Consulting

The goal of all our engagements is to partner with our clients to help them achieve their goals and shift behaviors such that the client no longer requires support.  Rather, the process of partnering with us empowers them to move forward on their own. 

  • Change Management: Essential Conversations has partnered with numerous organizations (including Muscular Dystrophy Association and the Archdiocese of Chicago) around a wide range of significant change initiatives.   We bring a person-centered approach that builds a case for the change, engages leaders in modeling key behaviors, aligns strategic communications, and sets key milestones.  Our approach also provides strategies for mitigating resistance and attention to the cultural impact of the change.

  • Strategic planning: All too often, many strategic planning processes exhaust the organization (leaving little energy for implementation).  The Essential Conversations approach is a participatory process that provides key decision makers with relevant data to identify breakthrough strategies they will need without creating a plan that is too cumbersome to implement.

  • Leadership team development and off-sites: Essential Conversations shifts teams from silos and “reporting” models of interaction to becoming a team that focuses in-depth conversations about the strategic issues facing the team. We provide training in models of collaboration and communication that deepen the trust level of team members so they can speak openly and frankly.   The team becomes one in which members share a common vision, focus on team (not individual) goals, and peer accountability. 

  • Board retreats: These retreats address best practices for Boards—Board member engagement, optimal Board size, distinguishing between Board governance and management, identifying new Board members and setting Board members term limits. These retreats can vary in length from a half day to a full day or more, depending on the wishes of the client.

  • Coaching for executive directors and other leaders: Drawing upon over 20 years of experience, the EC approach to coaching is one that is both grounded in a focus on behavioral shifts. We have several certified coachwhose clients include university presidents, corporate CEOs and national religious leaders.  Utilizing 360 feedback and other coaching tools, our coaches work with clients to achieve both behavioral shifts and personal growth as leaders.  

Presentations

  • Leadership Development: This presentation begins with a focus on the most valuable resource the leader has – self-awareness.  Understanding yourself, how others perceive you and your unique strengths and challenges is crucial.   We then examine how the non-profit leader can move from this place to address challenges such as limited resources, working with key stakeholders, fundraising, crises, and disruptors that shift the external landscape.

  • Breaking through the “Culture of Nice”:  Many organizations struggle with the “Culture of Nice” in which members strive for artificial harmony rather than name difficult challenges (with co-workers, organizational culture, etc.) and/or engage challenging opportunities.   This session provides a model and tools for breaking through the “Culture of Nice” to allow for authentic conversations that allow the organization to address both its challenges and engage new opportunities for its future. 

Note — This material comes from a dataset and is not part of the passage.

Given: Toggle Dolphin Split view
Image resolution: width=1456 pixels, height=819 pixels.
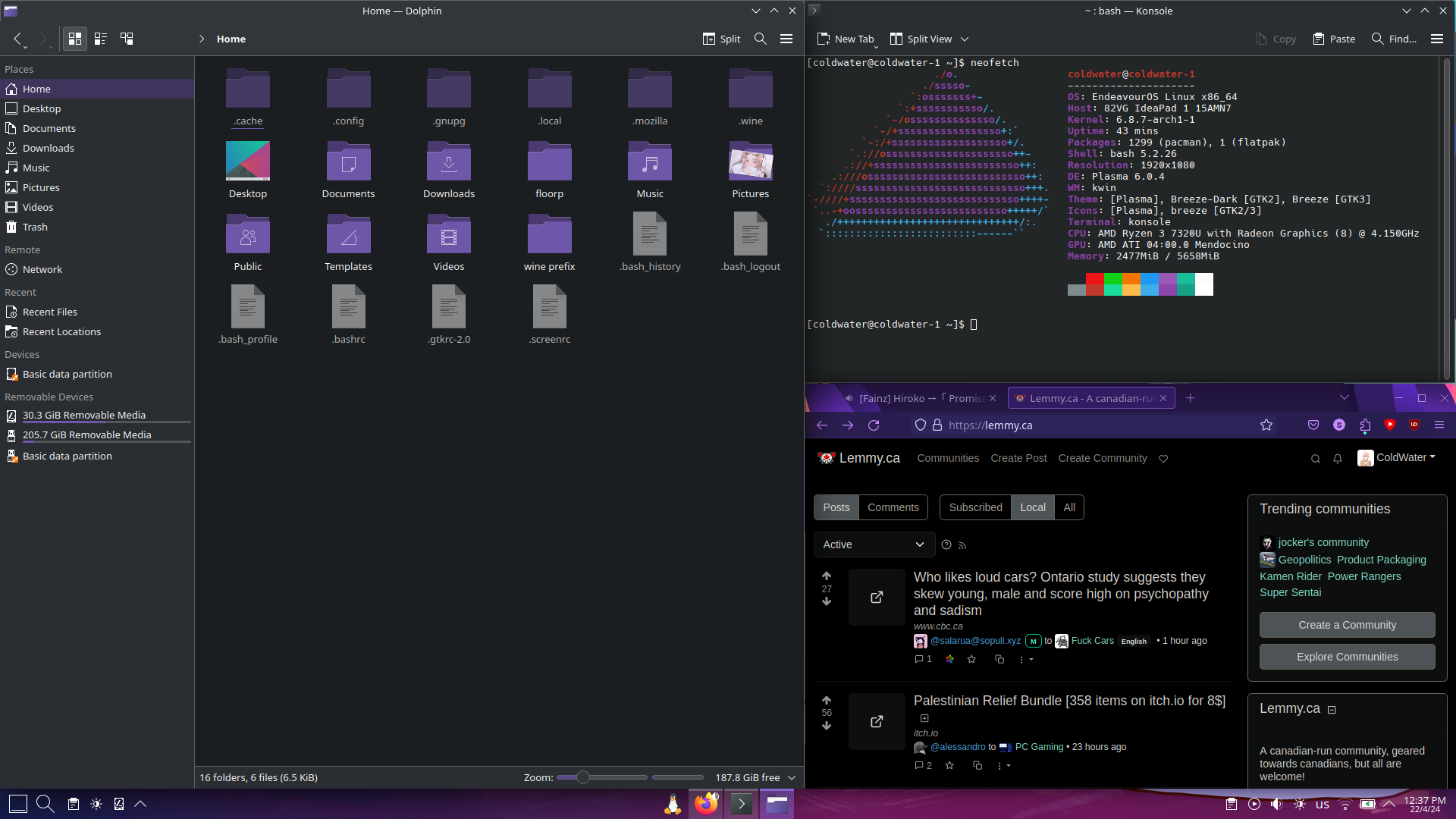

  • Change management: A review of the major models of change management from a practitioner’s point of view. Particular emphasis is given to integrating the change initiative within the organization’s ongoing activities, effective communication methods, identifying the drivers of change that motivate individuals, and the human side of change (the strategies for mitigating resistance and attention to the cultural impact of the change).

  • Breaking through your Organizations’ Immunity to Change:  Most approaches to change assume that people simply need a compelling reason and they will change.  Yet, getting people to change, both at the personal and group level, is much more difficult. Things may shift for a little while, but all too often people return to their habitual ways of relating, working and thinking.  This workshop offers the Immunity to Change model, developed by Harvard professors Robert Kegan and Lisa Lahey, as a powerful tool that identifies the underlying “immunity to change” that blocks progress.  Having diagnosed these barriers, participants can then develop successful change strategies, both at the personal and group level. 

  • Building a Culture of Belonging:  We are living in a world of almost unparalleled division, separation and tribalism. People are no longer disagreeing but disavowing each other’s rights to an opinion. What is driving this polarization and how can we overcome it in our daily lives? Drawing on the insights from Our Search for Belonging: How our Need to Connect is Tearing Us Apart by Howard Ross, this program examines this fractured landscape and finds a beacon of hope: the modern workplace. After all, we don’t choose who we work with. These relationships cut across race, gender, sexual orientation, religion, education levels and political perspectives. Building upon a foundation of cutting-edge research, best practices are provided from some of America’s most successful and admired companies as well as 8 pathways to creating a culture of belonging, including the specific behaviors that people in organizations can embrace in order to make them happen.

  • Leading multiple generations in the workplace: This program presents both the challenges and opportunities presented by the modern workplace in which five generations are often working side by side.  Key challenges facing leaders are identified, as well as practical strategies for drawing upon the strengths of each generation and helping generational groups better appreciate each group’s unique strengths, while mitigating the inter-generational friction that can arise.